Those principles are determinative of the collateral estoppel claim relating to the confession. Detective McConkey’s testimony at the Coleman murder trial was that he had visited Coleman at the Charles Street jail and had laid out the evidence that tended to incriminate Coleman, that Coleman had sat silent for a long time, perhaps fifteen or twenty minutes, and that then Coleman, sobbing, had said, “What do you want me to say? You know what? You’re right.” McConkey, interpreting these words as a confession, wrote them down at his first opportunity some fifteen minutes later. McConkey’s testimony was evidence from which the jury could make findings and draw inferences, but the jury were not called upon to make a finding whether the words attributed to Coleman were in fact spoken by him or whether, if spoken, they were correctly interpreted by McConkey as intended to acknowledge guilt. The words were not wholly self-explanatory and unequivocal. In the context described by McConkey, the jury could reasonably doubt that the words were intended as a confession, or, if so intended, the jury could have taken into account the fact that this was the third statement made by Coleman as to events the night of the Butkiewicz murder, all uncounseled, and thus doubted the reliability of the words as a confession. Compare, on concerns for reliability in such circumstances, Miranda v. Arizona, 384 U.S. 436, 470 (1966), citing Crooker v. California, 357 U.S. 433, 443-448 (1958) (Douglas, J., dissenting). Thus, it was not impossible for a rational juror to conclude that McConkey accurately reported the words spoken by Coleman, or even to conclude that the words were intended by Coleman as a confession, yet still acquit Coleman by finding little reliability in a confession given in such circumstances and little persuasiveness in the other, circumstantial evidence offered against Coleman. It follows that Coleman has not “met [his] burden of proving that this fact was necessarily determihed by virtue of the general verdict of acquittal.” Commonwealth v.
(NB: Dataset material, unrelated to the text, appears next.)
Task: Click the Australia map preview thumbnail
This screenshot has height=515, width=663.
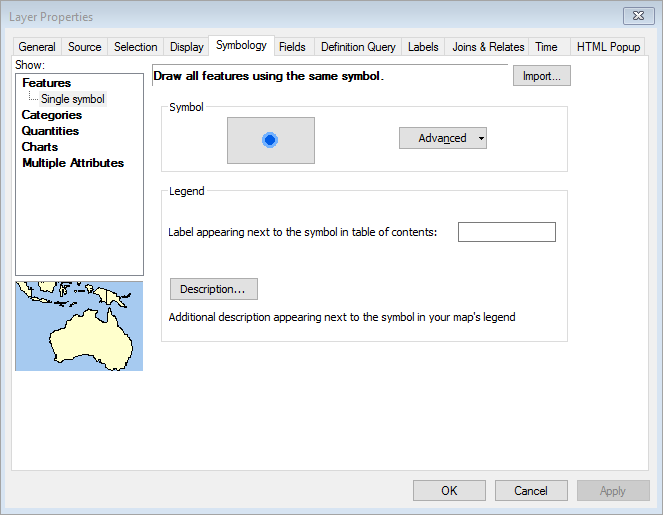Action: (x=79, y=326)
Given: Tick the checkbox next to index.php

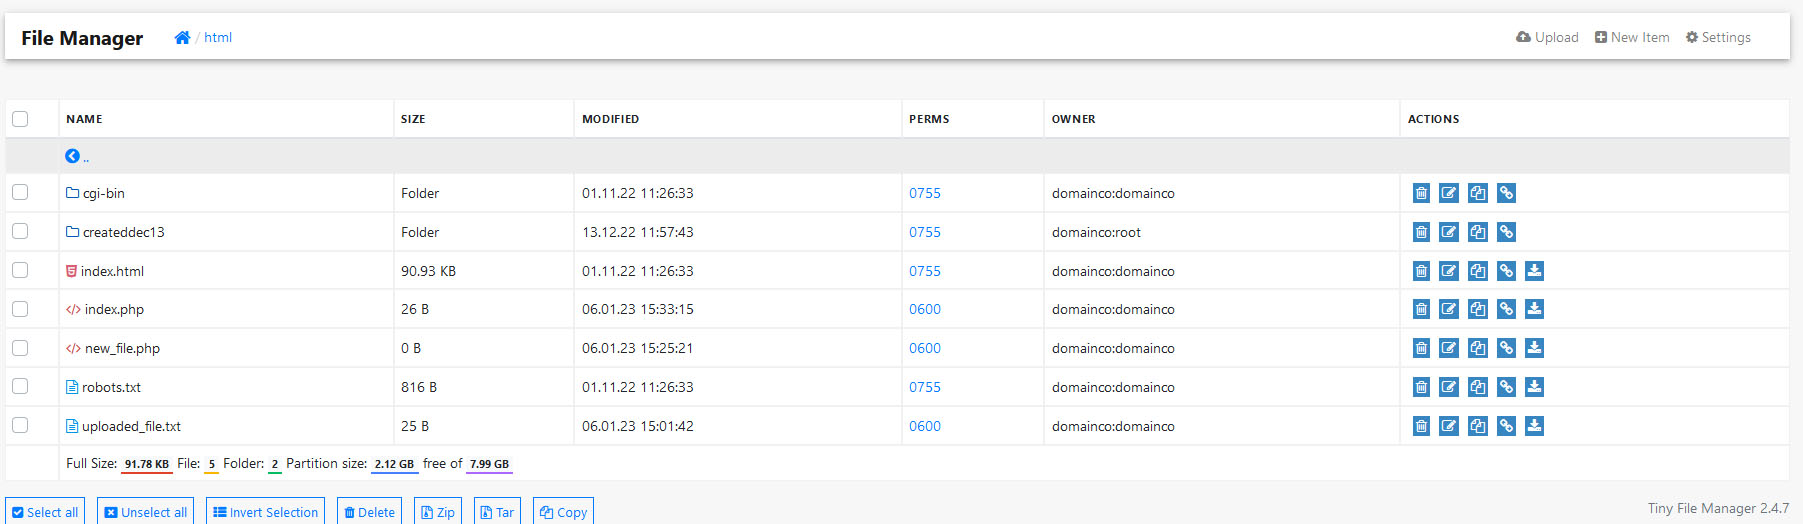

Benson, 389 Mass, at 481. The judge ruled correctly that the Commonwealth was not precluded by principles of collateral estoppel from prosecuting Coleman under the first perjury indictment.,

Coleman’s remaining contention with respect to the first perjury conviction is that the question asked him at the Evans trial which elicited his acknowledgement that he had confessed to McConkey was a compound question, confusing to a witness who wished to give affirmative answers to some parts and negative answers to others, and thus was too vague to support a perjury prosecution. (Coleman, in fact, gave an unqualified affirmative answer, logically implying the correctness of each component part.)

In some circumstances there could be merit to such an argument if the answer to a confusingly compounded question were itself the statement alleged to be perjured. The untruthful import of an allegedly perjured statement should be direct and clear, not implied or suggested. Bronston v. United States, 409 U.S. 352, 359 (1973) (statement literally true but unresponsive, and found by jury to have been intended to mislead examiner, not perjurious). Commonwealth v. Giles, 353 Mass. 1, 15-16 (1967) (answer shown ambiguous by later answers may not be basis for perjury prosecution). Commonwealth v. Geromini, 357 Mass. 61, 64-65 (1970) (same). Here, however, the statement alleged to be perjured was the denial of the confession at the suppression hearing. The denial was clear and unequivocal as to the words recorded by Detective McConkey. Read in the light of Coleman’s other answers at the suppression hearing (as required by the Giles and Geromini cases), it is clear that Coleman was denying having made any confession to McConkey in any form of words. He acknowledged McConkey’s account of the setting, substituting for the statement recorded by McConkey (“What do you want me to say? You know what? You’re right.”) another statement carrying a wholly different import: “I know my rights.” Any confusion resulting from the compound nature of the question asked at the Evans trial would go merely to the weight of the evidence that the allegedly peijured statement was in fact false.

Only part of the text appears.